RDMA for GPUDirect currently relies upon all physical addresses being the same from the PCI devices' point of view. This makes it incompatible with IOMMUs and hence they must be disabled for RDMA for GPUDirect to work.

And if we allocate and mapping CPU-RAM to the UVA, as here:

#include <iostream>
#include "cuda_runtime.h"
#include "device_launch_parameters.h"

int main() {
    // Can Host map memory
    cudaSetDeviceFlags(cudaDeviceMapHost);  

    // Allocate memory
    unsigned char *host_src_ptr = NULL;
    cudaHostAlloc(&host_src_ptr, 1024*1024, cudaHostAllocMapped);
    std::cout << "host_src_ptr = " << (size_t)host_src_ptr << std::endl;

    // Get UVA-pointer
    unsigned int *uva_src_ptr = NULL;
    cudaHostGetDevicePointer(&uva_src_ptr, host_src_ptr, 0);
    std::cout << "uva_src_ptr  = " << (size_t)uva_src_ptr << std::endl;

    int b;  std::cin >> b;
    return 0;
}

We get equal pointers in Windwos7x64, that means that cudaHostGetDevicePointer() do nothing:

host_src_ptr = 68719476736

uva_src_ptr = 68719476736

What does it mean "sufficient mechanisms for exchanging MMIO regions between drivers", what mechanism is here meant, and why I can not use IOMMU by using the virtual address to access via PCIe to the physical region of BAR - another memory mapped device via PCIe?

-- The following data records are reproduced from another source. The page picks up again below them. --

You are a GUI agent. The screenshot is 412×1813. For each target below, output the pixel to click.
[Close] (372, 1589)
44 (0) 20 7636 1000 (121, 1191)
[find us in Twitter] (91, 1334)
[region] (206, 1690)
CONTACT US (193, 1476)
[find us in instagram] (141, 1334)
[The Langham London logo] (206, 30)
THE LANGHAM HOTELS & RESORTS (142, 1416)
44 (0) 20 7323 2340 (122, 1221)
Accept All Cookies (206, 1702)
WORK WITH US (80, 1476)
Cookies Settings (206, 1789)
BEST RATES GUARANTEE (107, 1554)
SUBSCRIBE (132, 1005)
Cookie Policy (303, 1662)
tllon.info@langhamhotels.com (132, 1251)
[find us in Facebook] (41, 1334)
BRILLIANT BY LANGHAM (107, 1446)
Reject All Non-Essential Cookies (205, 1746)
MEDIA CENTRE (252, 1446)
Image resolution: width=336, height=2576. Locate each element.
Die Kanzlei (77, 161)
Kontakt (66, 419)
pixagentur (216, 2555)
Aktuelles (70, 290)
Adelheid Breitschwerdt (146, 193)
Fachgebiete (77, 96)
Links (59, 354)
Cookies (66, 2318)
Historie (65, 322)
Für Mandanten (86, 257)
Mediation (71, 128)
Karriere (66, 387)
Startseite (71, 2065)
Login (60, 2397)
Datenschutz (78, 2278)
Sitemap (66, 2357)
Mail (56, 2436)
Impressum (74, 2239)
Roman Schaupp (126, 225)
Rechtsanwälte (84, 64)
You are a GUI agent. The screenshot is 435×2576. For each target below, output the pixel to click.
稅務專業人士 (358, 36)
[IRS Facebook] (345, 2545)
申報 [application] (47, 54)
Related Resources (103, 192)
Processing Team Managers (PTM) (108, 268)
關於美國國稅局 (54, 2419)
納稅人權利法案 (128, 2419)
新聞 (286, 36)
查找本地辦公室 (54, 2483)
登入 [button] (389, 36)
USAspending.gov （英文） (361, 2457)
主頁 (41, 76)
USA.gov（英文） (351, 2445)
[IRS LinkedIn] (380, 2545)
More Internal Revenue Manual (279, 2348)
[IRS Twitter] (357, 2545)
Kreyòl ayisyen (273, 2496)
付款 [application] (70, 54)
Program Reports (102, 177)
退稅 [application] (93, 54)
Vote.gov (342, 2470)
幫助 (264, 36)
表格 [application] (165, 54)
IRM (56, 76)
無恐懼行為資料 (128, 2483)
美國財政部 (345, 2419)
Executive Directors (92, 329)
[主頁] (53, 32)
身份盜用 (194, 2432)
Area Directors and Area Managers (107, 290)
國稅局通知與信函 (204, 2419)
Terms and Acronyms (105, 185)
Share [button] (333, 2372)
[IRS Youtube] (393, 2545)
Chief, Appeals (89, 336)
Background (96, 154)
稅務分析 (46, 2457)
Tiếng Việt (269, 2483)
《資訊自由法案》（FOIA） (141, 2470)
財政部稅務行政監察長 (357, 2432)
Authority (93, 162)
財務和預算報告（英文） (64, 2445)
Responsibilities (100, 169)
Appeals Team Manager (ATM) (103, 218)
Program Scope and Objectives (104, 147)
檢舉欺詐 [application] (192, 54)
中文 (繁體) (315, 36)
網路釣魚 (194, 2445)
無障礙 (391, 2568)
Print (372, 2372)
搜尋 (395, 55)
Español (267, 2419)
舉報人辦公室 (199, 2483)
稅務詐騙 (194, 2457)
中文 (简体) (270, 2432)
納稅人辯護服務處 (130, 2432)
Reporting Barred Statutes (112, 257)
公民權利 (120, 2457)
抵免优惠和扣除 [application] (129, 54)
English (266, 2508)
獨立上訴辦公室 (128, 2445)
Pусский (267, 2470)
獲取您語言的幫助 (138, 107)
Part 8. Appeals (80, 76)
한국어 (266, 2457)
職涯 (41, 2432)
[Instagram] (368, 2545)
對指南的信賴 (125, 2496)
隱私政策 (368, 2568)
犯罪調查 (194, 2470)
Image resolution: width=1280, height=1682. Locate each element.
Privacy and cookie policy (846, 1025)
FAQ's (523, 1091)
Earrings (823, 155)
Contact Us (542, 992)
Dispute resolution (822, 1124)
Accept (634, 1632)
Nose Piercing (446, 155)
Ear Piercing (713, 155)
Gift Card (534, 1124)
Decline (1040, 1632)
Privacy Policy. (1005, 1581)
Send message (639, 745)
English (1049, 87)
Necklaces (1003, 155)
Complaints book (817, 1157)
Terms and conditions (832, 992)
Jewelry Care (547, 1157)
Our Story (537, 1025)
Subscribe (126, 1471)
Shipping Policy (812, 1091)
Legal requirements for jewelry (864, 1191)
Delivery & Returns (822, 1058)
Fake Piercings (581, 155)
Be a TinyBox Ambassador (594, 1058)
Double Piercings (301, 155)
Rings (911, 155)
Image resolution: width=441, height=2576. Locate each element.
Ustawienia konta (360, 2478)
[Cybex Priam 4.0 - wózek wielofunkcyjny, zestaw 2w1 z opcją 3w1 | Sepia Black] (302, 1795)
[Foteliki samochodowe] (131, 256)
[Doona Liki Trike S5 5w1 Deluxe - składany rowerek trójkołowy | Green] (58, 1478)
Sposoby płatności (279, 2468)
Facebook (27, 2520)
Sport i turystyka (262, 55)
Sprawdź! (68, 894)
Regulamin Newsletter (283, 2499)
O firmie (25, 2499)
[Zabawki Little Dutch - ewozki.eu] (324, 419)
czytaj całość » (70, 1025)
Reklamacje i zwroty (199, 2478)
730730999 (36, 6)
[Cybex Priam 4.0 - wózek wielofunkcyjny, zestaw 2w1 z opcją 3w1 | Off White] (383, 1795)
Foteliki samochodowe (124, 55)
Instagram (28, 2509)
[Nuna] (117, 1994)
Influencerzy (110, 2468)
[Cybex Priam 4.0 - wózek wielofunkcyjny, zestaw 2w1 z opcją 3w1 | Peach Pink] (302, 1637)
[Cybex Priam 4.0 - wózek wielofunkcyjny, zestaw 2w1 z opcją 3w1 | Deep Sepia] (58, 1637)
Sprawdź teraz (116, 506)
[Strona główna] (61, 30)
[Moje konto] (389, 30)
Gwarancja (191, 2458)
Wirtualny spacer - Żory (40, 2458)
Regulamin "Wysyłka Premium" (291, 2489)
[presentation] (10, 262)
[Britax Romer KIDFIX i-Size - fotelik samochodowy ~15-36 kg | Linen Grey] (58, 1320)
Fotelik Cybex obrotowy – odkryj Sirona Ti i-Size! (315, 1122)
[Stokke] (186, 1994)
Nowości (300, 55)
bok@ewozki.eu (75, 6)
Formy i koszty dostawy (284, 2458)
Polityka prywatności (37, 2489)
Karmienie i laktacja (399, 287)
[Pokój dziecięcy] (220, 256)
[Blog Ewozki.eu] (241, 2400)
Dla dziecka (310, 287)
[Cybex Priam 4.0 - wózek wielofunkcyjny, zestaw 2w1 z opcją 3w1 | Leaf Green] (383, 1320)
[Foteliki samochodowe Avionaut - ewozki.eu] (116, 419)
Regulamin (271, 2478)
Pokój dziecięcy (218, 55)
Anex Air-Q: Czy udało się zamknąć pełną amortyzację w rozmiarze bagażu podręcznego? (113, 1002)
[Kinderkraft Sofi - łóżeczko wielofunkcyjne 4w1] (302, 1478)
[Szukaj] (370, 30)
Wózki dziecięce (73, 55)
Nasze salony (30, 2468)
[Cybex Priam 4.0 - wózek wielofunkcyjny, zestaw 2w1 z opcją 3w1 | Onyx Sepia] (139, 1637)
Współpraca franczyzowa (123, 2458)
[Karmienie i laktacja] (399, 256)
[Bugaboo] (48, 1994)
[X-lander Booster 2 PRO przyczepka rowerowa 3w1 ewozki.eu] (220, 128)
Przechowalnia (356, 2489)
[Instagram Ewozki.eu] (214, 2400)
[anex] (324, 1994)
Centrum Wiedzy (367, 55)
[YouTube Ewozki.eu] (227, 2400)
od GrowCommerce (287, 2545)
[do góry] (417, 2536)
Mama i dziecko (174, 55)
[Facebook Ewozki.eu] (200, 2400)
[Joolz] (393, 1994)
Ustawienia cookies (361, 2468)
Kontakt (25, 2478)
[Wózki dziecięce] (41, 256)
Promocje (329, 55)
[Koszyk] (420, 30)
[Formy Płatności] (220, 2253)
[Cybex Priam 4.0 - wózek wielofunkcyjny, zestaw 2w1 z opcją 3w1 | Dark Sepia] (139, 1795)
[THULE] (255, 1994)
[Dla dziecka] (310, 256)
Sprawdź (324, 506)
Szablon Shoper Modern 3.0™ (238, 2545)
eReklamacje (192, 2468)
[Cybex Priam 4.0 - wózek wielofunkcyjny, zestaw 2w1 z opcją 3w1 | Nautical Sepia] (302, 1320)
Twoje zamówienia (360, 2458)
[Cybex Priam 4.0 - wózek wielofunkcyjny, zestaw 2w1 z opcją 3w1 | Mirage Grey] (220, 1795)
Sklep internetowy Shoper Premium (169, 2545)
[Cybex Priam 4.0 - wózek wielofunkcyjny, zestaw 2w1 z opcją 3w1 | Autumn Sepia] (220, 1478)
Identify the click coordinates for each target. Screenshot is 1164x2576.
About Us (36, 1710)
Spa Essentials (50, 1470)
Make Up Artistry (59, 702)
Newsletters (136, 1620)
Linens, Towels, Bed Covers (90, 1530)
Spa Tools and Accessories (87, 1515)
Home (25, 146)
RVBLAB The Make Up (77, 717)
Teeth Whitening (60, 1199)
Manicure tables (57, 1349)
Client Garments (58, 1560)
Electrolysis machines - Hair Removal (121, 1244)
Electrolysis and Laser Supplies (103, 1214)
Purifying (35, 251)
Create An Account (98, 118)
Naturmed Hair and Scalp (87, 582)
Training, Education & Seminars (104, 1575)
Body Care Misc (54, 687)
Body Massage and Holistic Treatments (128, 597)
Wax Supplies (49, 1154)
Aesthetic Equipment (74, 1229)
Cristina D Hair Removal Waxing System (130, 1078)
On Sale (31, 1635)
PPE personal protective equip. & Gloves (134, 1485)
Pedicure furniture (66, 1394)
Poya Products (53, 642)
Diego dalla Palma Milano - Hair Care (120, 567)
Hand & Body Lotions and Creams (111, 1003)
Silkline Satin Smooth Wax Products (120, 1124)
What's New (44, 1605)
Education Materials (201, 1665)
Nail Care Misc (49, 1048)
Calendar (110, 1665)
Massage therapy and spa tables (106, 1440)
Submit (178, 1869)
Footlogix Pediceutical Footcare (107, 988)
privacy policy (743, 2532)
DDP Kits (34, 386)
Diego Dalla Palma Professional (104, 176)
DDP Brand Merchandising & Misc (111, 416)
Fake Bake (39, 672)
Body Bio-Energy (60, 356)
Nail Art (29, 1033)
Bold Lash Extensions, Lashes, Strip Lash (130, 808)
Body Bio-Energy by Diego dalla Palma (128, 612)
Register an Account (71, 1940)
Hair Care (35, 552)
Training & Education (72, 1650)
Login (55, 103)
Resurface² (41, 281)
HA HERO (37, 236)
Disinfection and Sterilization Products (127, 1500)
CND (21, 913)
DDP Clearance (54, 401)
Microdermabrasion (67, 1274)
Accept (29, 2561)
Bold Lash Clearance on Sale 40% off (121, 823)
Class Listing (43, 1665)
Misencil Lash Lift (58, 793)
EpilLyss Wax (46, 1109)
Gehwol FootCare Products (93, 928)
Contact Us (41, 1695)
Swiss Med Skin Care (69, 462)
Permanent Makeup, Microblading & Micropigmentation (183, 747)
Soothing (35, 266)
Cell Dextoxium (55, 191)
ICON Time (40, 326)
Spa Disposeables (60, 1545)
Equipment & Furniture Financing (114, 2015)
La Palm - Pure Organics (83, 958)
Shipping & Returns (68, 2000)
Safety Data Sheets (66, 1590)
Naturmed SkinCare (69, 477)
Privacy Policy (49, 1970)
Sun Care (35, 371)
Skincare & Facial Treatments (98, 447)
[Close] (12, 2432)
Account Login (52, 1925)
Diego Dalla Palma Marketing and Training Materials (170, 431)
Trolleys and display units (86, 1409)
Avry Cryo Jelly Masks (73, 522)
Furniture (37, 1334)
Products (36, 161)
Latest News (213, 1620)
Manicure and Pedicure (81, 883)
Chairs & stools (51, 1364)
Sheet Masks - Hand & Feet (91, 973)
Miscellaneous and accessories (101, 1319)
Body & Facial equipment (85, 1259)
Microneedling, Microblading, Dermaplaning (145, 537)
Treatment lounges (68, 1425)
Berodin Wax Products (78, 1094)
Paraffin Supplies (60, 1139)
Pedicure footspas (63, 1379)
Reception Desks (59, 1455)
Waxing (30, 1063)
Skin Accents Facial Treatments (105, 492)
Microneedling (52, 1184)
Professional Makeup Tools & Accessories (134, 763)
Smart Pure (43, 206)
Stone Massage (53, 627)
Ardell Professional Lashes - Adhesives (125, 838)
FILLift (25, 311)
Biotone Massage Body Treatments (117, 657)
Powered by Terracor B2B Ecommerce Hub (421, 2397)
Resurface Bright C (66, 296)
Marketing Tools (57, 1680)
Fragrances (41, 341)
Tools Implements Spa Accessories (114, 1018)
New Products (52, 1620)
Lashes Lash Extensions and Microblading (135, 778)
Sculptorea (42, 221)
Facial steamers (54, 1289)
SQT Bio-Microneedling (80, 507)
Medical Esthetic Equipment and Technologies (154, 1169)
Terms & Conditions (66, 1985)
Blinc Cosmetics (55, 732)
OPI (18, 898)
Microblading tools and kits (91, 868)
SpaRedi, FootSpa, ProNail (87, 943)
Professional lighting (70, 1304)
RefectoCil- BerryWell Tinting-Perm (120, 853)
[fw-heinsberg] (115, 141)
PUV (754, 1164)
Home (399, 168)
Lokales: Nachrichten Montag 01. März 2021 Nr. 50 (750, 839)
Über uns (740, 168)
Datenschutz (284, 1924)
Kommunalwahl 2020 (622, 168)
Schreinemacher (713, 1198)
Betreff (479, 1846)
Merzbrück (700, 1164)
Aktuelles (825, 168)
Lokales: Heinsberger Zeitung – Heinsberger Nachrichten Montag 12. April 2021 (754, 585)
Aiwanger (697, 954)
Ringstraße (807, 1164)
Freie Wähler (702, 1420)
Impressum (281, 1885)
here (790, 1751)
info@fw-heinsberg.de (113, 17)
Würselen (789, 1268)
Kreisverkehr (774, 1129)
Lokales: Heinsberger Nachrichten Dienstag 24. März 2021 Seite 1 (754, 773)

And does this mean that the RDMA GPUDirect always operates only physical addresses (in physical address space of the CPU), but why we send to the kernel-function uva_src_ptr which is equal to host_src_ptr - simple pointer in CPU's virtual address space?

Gibbs answered 7/11, 2013 at 16:50 Comment(0)
P
15

The IOMMU is very useful in that it provides a set of mapping registers. It can arrange for any physical memory to appear within the address range accessible by a device, and it can cause physically scattered buffers to look contiguous to devices, too. This is not good for 3rd party PCI/PCI-Express cards or remote machines attempting to access the raw physical offset of an nVidia GPU, as this may result in not actually accessing the intended regions of memory or inhibiting/restricting such accesses on a per-card basis by the IOMMU unit. This must be disabled, then, because

"RDMA for GPUDirect currently relies upon all physical addresses being the same from the PCI devices' point of view."

-nVidia, Design Considerations for rDMA and GPUDirect

When drivers attempt to utilize the CPU's MMU and map regions of memory mapped I/O (MMIO) for use within kernel-space, they typically keep the returned address from the memory mapping to themselves. Because each driver operates within it's own context or namespace, exchanging these mappings between nVidia's driver(s) and other 3rd party vendor's drivers that wish to support rDMA+GPUDirect would be very difficult and would result in a vendor-specific solution (possibly even product-specific if drivers greatly vary between products from the 3rd party). Also, today's operating systems currently don't have any good solution for exchanging MMIO mappings between drivers, thus nVidia exports several functions that allow 3rd party drivers to easily access this information from within kernel-space, itself.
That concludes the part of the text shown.